Initialization and Reset Methods

The stable characteristics of a DIAC make resetting ON pixels and display initialization quite easy and dependable. Below is the waveform we are currently developing. This waveform takes advantage of the DIAC's high speed switching characteristic. The ramp is used to drive a momentary discharge that triggers and ends rapidly. The holding current characteristic requires a certain current to maintain conductivity. The capacitivly coupled ramp is slow and does not provide sufficient current to maintain a discharge.
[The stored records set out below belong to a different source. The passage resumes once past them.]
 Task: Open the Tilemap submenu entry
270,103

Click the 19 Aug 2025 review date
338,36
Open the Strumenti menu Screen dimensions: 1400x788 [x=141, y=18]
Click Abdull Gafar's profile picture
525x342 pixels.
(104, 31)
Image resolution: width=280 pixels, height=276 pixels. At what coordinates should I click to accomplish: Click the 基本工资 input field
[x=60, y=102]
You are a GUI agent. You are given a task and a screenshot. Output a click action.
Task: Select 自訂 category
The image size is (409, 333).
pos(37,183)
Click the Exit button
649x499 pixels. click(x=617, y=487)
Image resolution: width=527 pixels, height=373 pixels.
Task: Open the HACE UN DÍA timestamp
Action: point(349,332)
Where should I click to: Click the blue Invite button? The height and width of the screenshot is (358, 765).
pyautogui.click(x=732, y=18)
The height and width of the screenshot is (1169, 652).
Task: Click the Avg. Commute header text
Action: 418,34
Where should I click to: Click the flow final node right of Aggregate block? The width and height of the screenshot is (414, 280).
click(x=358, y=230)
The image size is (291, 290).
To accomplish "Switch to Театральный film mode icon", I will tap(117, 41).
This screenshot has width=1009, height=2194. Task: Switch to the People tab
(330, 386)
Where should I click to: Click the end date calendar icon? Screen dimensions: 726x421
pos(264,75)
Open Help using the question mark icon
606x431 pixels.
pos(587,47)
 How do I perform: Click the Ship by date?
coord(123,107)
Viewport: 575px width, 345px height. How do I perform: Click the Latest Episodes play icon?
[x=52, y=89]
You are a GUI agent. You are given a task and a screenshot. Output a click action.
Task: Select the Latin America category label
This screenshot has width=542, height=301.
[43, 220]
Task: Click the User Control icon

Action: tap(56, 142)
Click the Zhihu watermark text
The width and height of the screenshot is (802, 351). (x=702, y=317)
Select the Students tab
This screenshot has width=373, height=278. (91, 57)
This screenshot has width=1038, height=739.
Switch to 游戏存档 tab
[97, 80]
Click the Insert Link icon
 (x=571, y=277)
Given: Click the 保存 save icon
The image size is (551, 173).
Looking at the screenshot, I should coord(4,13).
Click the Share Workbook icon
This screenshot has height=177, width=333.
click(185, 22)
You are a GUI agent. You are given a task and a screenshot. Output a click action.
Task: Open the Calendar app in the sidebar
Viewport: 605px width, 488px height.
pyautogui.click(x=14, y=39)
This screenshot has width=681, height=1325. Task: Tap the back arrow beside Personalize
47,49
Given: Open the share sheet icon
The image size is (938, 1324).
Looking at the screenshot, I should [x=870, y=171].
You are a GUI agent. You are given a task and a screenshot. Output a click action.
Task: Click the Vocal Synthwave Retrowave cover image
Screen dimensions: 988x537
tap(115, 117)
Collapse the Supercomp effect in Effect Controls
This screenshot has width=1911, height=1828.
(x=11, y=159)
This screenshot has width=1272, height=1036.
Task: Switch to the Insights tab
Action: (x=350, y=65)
Reset and Initialization Waveform

Resetting ON Cells

The supply voltage Vs is used to supply the driving pulses. The last illumination discharge occurs with falling transition prior to T0. Consequently, the illumination cell is ready to be triggered at time t0. The figure shows voltage V0 being applied at time t0. Voltage Vo is not high enough to trigger the illumination cells, but it is set to be close to a minimum trigger voltage V1. The voltage range V1-V1 is the range where cells will trigger. As each ON cell triggers between times t1 and t2, the slowly rising ramp does not provide enough current to keep the DIAC in the conduction region. The result is a resetting of the cell to the OFF state. For convenience, a reset pulse can ramp up to voltage Vs.

Initialization

AC-coupled circuits require initialization. A DIAC based memory cell is no exception. Our waveform continues to ramp up to a voltage Vset at time t3. Visibly, it does not appear to do anything. It does NOT trigger a discharge on each application. Rather, Vset applies enough voltage to trigger the cells on power up, and will correct unstable cell voltages if they occur. Essentially, it creates a reference level for the AC-coupled cells. By using this approach, there is no background glow produced.